Конечно, прежде всего, открытость дома символизирует открытость к контакту у ребёнка. Чем более открыт дом, тем больше ребёнок готов к контакту. Мы смотрим, есть ли двери, прорисованы ли они, или ребёнок обозначает двери или, может быть, он вообще убирает элемент двери, оставляя зияющую дыру. И мы здесь можем думать о контакте и границах. Дом может быть слишком открыт или слишком закрыт (сказочные ассоциации: дворец Снежной королевы, куда так просто не попасть; башня Рапунцель, в которую можно попасть, только используя верёвочную лестницу из волос Рапунцель и др.).

# ФРАГМЕНТ НАБОРА ДАННЫХ
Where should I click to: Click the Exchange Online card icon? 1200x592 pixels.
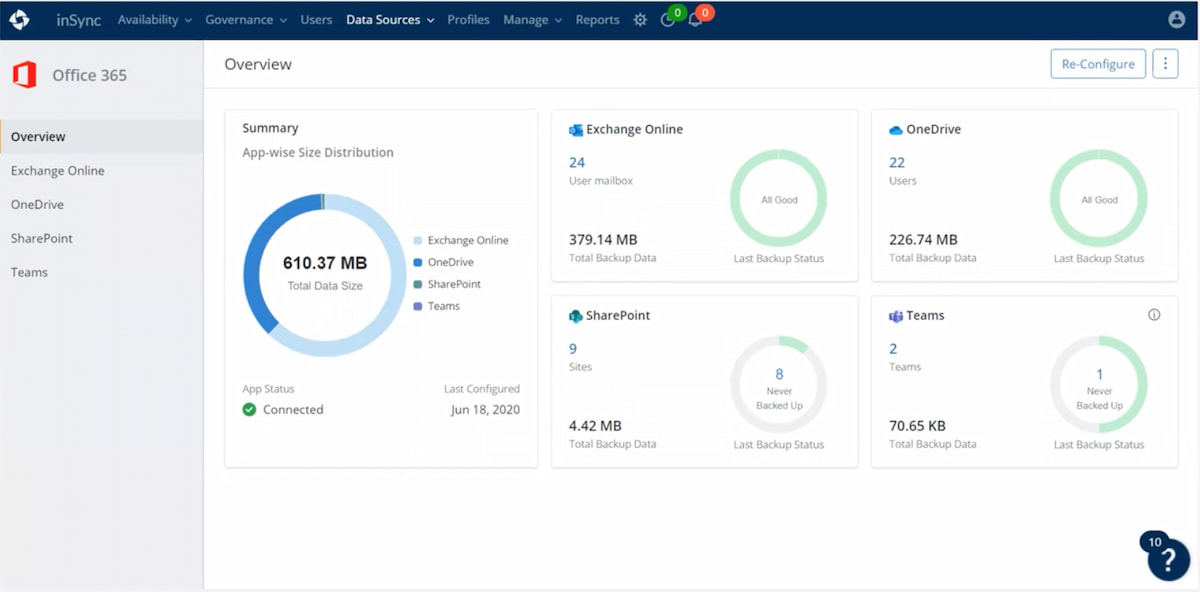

# ИНСТРУКЦИЯ
Пожалуйста, выпишите из исходного текста без изменений отрывок от слов «Конечно, прежде всего, открытость» до слов «Рапунцель и др.).» включительно. Приведённые выше материалы никак не связаны с исходным текстом.

# РЕЗУЛЬТАТ ВЫПОЛНЕНИЯ
Конечно, прежде всего, открытость дома символизирует открытость к контакту у ребёнка. Чем более открыт дом, тем больше ребёнок готов к контакту. Мы смотрим, есть ли двери, прорисованы ли они, или ребёнок обозначает двери или, может быть, он вообще убирает элемент двери, оставляя зияющую дыру. И мы здесь можем думать о контакте и границах. Дом может быть слишком открыт или слишком закрыт (сказочные ассоциации: дворец Снежной королевы, куда так просто не попасть; башня Рапунцель, в которую можно попасть, только используя верёвочную лестницу из волос Рапунцель и др.).